My view nowadays tends to be that the people I see around every day are basically good people: they get up every day to go to work (whatever that may mean in their cases) in order to take care of their loved ones.  In doing so, I believe they mostly want to avoid conflicts, problems, and hassles if they can be at all avoided.  Basically, for the most part, they just want to be left the hell alone.  Which is fine with me.  I can certainly work with that.  And I’m pretty much at peace with my fellow man.

But then I go to Costco.  And all that quasi-Disney shit goes right out the window.  All of that hard-earned progress, all of that inner peace, all of that carefully cultivated compassion for humanity?  It evaporates the moment I step into that fluorescent-lit coliseum of chaos.  Costco is where why misanthropy goes to stretch its legs, crack its knuckles, and say, “Oh, you thought you were over me?  Cute.”

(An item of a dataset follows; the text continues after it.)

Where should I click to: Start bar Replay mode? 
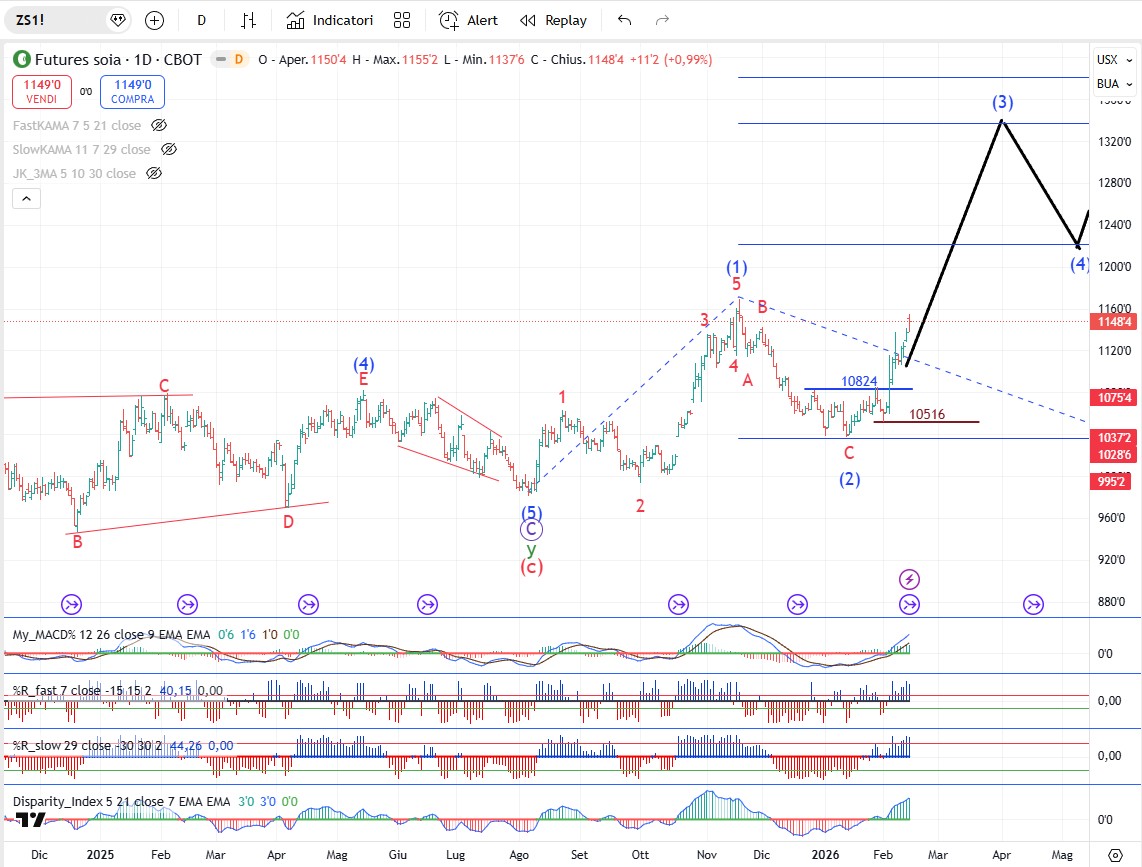tap(554, 20)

To be honest, it always seems to start before I even enter the parking lot…people in The Creek are notoriously poor drivers, but for some reason, in that part of town, they are especially idiotic: stopping for no reason, have a sort of “contemplative” phase of going when the light turns green…it like they need a few seconds to consider the implications of releasing the brake and pressing on the accelerator.  So I’m always in a rapidly darkening mood by the time I get to the parking lot, which is less a place to leave your car and more a gladiatorial arena where SUVs and minivans battle for dominance.  There’s always some dickhead who decides that the rules of physics and common decency don’t apply to them, cutting across lanes diagonally like they’re being chased by a swarm of Africanized bees.  The transgressions are too numerous to list, but I’m convinced that Costco parking lots are where people go to audition for the role of “Biggest Shithead Out There.”

Then, assuming you’ve managed to find someplace suitable to leave your car and survive the hike to the actual doors of the store, you’re stopped dead in your tracks by half a dozen jackasses who somehow just realized they were at Costco and thus needed to present their Costco IDs.  So they just stop pushing the cart they just got…just stop, dead in their tracks, and start pathetically fishing through their pants pockets and wallet looking for their cards.  Get the fuck out of the way! Jesus!  Some of us can whip out our cards they same way ninja can pull out a shuriken.  I navigate around these dolts quickly, but they’ve done nothing to slow the darkening of my mood.  Then I finally step inside.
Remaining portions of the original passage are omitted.